A 151-foot Jesus balloon wearing an Australia soccer jersey with the words "#KeepTheFaith" on the back was sent into the sky by the gambling company Sportsbet in the run up to the World Cup, which opened on Friday.
The Rev. Costello, the chair of the Australian Churches Gambling Taskforce, criticized the advertisement.
"One of the great statues in Rio is Jesus, and Brazil is a Catholic nation that takes its faith seriously and its football fanatically," Costello told Yahoo! Australia. "You don't exploit those things that are sacred to people simply for your own advertising reach and I think that soccer as a world game should be sensitive to that and certainly express their disdain for these types of advertisements."
Sportsbet claimed it sought to offer support to the Australia National Association football team, Socceroos.
"So our balloon supporting the #Socceroos is arrogant? Arrogance would have been putting the World Cup trophy in his hands #KeepTheFaith," the gambling website tweeted.
Australia will face Chile, Spain and the Netherlands in the World Cup.
"Let's be honest, the Socceroos need a divine intervention in order to progress past their opponents," Shaun Anderson, PR manager for Sportsbet, was quoted saying. "The message the company aimed to get across is for all Aussies to keep the faith in the Socceroos."

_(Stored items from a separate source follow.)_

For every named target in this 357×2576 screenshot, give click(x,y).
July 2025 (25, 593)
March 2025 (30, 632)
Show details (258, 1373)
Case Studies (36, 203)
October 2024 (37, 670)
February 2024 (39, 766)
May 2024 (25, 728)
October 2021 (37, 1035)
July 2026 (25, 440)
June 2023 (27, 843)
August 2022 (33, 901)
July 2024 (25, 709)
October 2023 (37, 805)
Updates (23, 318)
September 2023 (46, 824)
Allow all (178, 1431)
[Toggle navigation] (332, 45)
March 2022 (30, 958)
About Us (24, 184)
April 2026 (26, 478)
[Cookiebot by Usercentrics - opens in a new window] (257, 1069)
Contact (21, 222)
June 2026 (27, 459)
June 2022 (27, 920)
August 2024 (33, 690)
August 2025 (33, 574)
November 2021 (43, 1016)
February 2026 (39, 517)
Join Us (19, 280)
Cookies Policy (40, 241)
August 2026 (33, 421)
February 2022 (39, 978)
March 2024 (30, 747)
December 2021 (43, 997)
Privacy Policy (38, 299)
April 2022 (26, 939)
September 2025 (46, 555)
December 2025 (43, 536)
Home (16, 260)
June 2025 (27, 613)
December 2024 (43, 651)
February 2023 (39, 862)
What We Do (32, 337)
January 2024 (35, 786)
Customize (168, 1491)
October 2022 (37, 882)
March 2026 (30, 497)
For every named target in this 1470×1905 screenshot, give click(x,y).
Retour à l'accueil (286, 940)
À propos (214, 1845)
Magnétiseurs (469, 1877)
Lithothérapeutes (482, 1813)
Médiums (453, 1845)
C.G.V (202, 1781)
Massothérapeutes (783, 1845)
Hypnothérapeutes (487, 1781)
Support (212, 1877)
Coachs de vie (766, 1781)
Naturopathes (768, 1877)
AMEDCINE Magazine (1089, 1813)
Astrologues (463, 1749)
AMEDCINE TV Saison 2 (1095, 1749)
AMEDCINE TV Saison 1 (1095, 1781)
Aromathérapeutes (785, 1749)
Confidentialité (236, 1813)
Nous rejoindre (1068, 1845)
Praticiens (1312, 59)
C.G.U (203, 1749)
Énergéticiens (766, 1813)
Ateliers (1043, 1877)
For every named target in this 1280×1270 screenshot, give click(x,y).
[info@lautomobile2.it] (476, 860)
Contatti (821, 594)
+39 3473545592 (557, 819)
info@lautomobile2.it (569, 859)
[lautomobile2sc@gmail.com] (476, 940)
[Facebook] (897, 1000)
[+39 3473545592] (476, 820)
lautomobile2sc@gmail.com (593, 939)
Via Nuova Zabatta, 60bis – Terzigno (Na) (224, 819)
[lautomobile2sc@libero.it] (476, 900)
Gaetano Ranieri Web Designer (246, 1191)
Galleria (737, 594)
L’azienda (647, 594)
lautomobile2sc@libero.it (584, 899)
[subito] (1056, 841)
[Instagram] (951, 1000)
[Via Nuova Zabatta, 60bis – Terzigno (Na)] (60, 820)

However, Deputy Premier Peter Ryan has said the ad is disrespectful and that the hot-air balloon must be brought down.
A resident, identified only as William, told Guardian Liberty Voice that the marketing campaign is deliberately and utterly offensive to the entire Christian population.
Meanwhile, the Catholic Church in Brazil has also objected to a commercial run by Italy's state television channel Rai Italia featuring Christ the Redeemer statue wearing a jersey for Italia.
The Telegraph reports that the Archdiocese of Rio has threatened the channel with a copyright suit with damages of about $10.1 million.
"At a time when religious values seem to have become insignificant and everything is commercial, it's right to feel indignation, even with an act of force," Edio Costantini, president of a sports organization of the Vatican, CSI, told Italian newspaper Il Fatto Quotidiano, according to The Huffington Post.
"We live in a world that has put God on the bench," Costantini told The Local.